Patients who went on to develop long COVID showed more problems with regulation of blood iron levels, including anemia, as soon as 2 weeks after acute infection, suggesting low iron levels may play a role in the chronic condition, according to a new study in Nature Immunology.
The study was based on blood samples from 214 patients collected via the Cambridge Institute of Therapeutic Immunology and Infectious Disease. All participants provided multiple blood samples during and after a COVID-19 infection for 12 months.

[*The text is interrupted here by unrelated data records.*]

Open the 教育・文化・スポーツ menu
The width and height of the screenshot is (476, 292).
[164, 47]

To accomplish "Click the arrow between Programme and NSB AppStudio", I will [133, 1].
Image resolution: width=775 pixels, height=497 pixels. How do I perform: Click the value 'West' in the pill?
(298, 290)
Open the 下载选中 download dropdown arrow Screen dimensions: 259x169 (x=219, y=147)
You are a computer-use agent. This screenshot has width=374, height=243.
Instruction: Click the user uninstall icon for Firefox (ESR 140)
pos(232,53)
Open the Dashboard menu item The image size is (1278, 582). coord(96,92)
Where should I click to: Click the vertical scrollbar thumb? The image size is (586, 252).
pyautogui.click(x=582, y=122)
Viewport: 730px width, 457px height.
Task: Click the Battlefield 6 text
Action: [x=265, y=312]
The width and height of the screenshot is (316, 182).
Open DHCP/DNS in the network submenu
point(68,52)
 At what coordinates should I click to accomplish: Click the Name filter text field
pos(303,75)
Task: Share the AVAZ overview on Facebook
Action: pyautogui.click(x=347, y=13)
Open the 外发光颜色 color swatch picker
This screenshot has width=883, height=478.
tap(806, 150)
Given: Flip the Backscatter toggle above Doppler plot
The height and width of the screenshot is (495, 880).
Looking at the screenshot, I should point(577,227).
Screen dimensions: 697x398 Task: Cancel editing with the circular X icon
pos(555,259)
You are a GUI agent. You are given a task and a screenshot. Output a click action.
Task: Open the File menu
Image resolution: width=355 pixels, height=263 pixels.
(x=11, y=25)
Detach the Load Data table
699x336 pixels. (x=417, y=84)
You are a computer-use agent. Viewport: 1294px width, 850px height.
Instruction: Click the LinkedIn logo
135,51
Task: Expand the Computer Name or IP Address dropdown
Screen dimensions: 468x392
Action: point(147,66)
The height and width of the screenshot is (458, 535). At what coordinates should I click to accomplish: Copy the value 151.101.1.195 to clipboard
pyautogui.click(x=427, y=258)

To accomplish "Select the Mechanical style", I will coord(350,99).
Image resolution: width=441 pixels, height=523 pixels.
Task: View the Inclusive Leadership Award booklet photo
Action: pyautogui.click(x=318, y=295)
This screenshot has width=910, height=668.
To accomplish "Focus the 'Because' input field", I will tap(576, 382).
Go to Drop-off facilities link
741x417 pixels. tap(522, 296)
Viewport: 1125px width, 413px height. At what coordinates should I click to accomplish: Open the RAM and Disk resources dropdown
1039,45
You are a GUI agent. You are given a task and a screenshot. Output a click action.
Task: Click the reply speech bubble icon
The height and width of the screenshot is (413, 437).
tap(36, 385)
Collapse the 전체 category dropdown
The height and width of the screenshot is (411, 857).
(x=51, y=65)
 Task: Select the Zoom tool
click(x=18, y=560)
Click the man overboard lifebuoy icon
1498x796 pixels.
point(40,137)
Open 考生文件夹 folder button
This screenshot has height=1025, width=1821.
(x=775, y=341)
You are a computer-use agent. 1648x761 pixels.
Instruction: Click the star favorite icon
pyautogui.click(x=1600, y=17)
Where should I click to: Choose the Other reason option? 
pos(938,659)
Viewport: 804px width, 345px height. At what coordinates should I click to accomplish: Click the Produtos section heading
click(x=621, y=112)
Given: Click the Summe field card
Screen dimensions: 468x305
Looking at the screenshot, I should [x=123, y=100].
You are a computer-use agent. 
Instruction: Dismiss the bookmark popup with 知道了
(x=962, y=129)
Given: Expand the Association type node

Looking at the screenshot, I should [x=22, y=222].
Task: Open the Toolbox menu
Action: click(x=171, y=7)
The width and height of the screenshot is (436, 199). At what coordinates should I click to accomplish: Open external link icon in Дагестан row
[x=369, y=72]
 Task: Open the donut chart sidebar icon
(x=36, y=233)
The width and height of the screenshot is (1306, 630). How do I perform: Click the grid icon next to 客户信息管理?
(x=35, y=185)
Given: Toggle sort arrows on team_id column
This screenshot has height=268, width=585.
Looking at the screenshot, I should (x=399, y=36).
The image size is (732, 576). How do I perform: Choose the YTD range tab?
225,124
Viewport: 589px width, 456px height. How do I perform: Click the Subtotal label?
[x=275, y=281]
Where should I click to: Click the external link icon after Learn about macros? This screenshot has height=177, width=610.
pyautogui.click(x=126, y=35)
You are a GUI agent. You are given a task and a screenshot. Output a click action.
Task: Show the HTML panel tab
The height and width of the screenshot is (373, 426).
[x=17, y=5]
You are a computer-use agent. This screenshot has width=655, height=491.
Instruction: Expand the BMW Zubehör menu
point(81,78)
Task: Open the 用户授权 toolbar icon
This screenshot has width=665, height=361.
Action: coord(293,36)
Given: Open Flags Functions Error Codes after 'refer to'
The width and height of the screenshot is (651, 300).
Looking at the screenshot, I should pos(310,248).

The researchers found that long COVID was associated with how quickly inflammation and low iron levels regulated after acute infection. People who took a longer time to demonstrate regulation, and had more severe initial infections, were at an increased risk of long COVID.
Iron dysregulation is common after all infections, the authors explained, as iron is quickly moved out of the bloodstream to avoid becoming a trap for lethal bacteria.
"If this goes on for a long time, there is less iron for red blood cells, so oxygen is transported less efficiently, affecting metabolism and energy production, and for white blood cells, which need iron to work properly," said study author Hal Drakesmith, PhD, from the University of Oxford, in a press release from the University of Cambridge. "The protective mechanism ends up becoming a problem."
Samples showed elevated hepicidin
All study participants were enrolled in August 2020 and were categorized into five groups: Eighteen people with asymptomatic infections (group A), 40 people with mild symptomatic infections (group B), 48 with moderate infections that did not require supplemental oxygenation (group C), 39 people with moderate infections who required supplemental oxygen (group D), and 69 people who had severe infections and required ventilation (group E).
Blood samples were collected for participants during six time period (days 0 to 14, 15 to 30, 31 to 90, 91 to 180, and 181 to 360 post-onset), and compared to serology from COVID-negative healthy controls.
For participants who required minimal supplemental oxygen, their levels of C-reactive protein as well as cytokines remained elevated for weeks and months longer than healthy controls or those with mild infections, the authors found. The iron-regulating hormone hepcidin was also elevated in the blood of groups with moderate to severe COVID-19 at day 0 to 14 compared to healthy controls. Elevated hepcidin is a characteristic of inflammatory anemia, or low oxygen in the blood.
"There was little evidence of systemic inflammation or associated disruptions to the iron levels of groups A and B," the authors wrote, referencing the asymptomatic or mildly symptomatic participants.
"Iron dysregulation and hypoxia may sustain a destructive cycle of impaired immune function, poor viral control and inflammation that contributes to tissue-specific and systemic manifestations of severe acute COVID-19, and potential disruption of long-term immune memory," the authors said. Fatigue and exercise intolerance, two hallmark symptoms in long COVID, could be related to poor iron regulation, the authors suggested.
Iron dysregulation and hypoxia may sustain a destructive cycle of impaired immune function.
There could be a role for iron supplementation during the acute phase of COVID-19 infection, the authors said, as well as a role as potential treatment for long COVID.